L'intervento
24.02.2026 - 17:00
«Una scelta che condivido pienamente e che va nella direzione della difesa del Made in Italy e delle nostre aziende agricole». Con queste parole il consigliere regionale Vittorio Sambucci, esponente di Fratelli d'Italia e presidente della commissione Sviluppo economico e Attività produttive, nonché vicepresidente della commissione Ambiente e Agricoltura del Consiglio regionale del Lazio, commenta la delibera approvata dalla Giunta regionale. Il provvedimento, fortemente sostenuto dal presidente della Regione Francesco Rocca e dall’assessore Giancarlo Righini, impegna la Regione Lazio ad attivarsi nelle sedi europee affinché venga rivista la normativa sull’origine doganale dei prodotti agricoli e alimentari.

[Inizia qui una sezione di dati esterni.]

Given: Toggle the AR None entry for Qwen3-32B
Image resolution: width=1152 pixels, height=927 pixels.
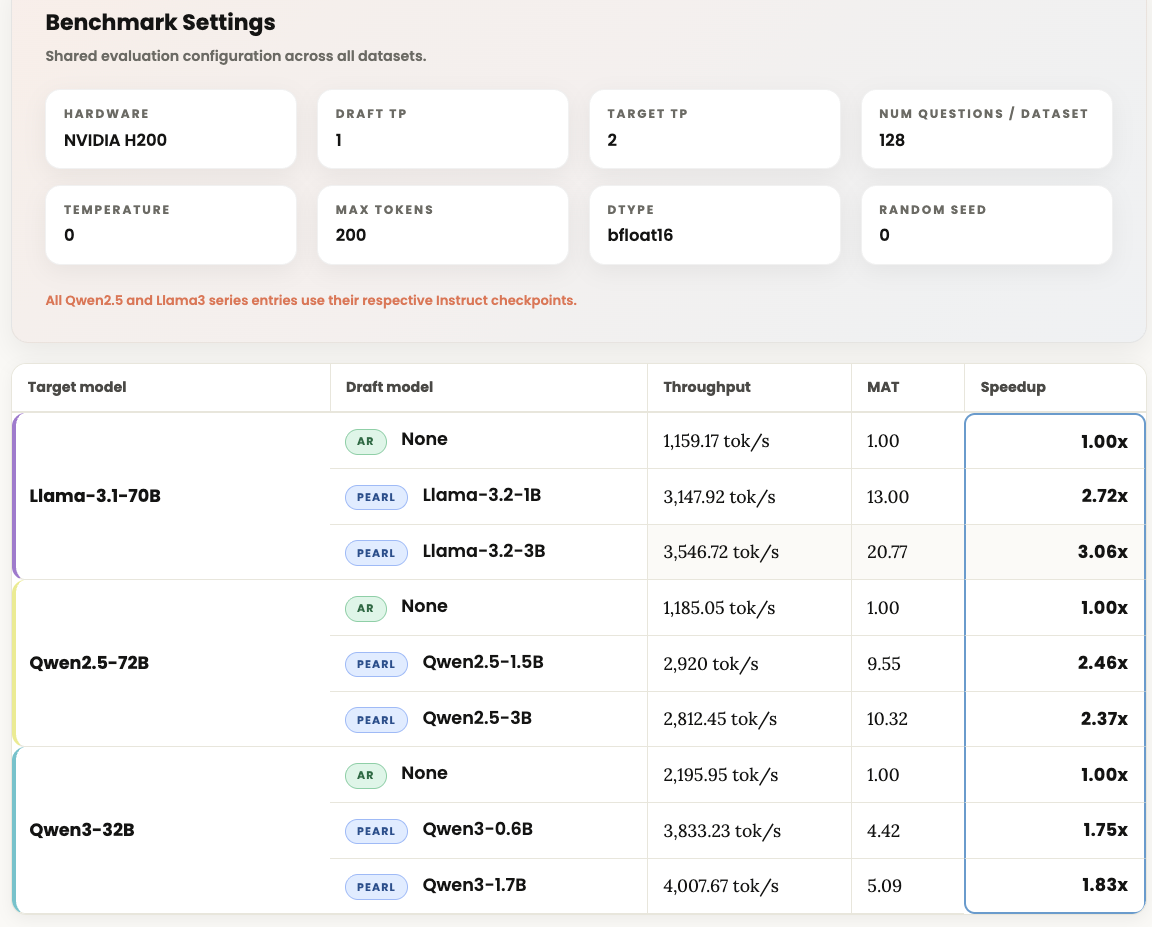Looking at the screenshot, I should click(x=424, y=775).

Secondo Sambucci, è necessario avviare «una grande battaglia» per difendere concretamente il Made in Italy, legando l’indicazione di origine al luogo effettivo di produzione e non all’ultima trasformazione del prodotto. «A mio parere non è possibile consentire a un prodotto che non è italiano di diventarlo», sottolinea il consigliere, evidenziando come la questione riguardi non solo la competitività delle imprese, ma anche la trasparenza nei confronti dei consumatori. Per l’esponente di Fratelli d’Italia, la tutela delle aziende agricole deve andare di pari passo con la salvaguardia della salute dei cittadini. «Sono da sempre per la difesa delle produzioni autoctone, locali e nazionali – afferma – e garantirò il massimo sostegno a tutte le misure che vadano in questa direzione».
Sambucci ha infine rivolto un ringraziamento al presidente Rocca e all’assessore Righini per aver promosso una delibera che, a suo giudizio, offre garanzie concrete al mondo agricolo-produttivo, tutelando contemporaneamente gli interessi dei cittadini e dei consumatori del territorio laziale.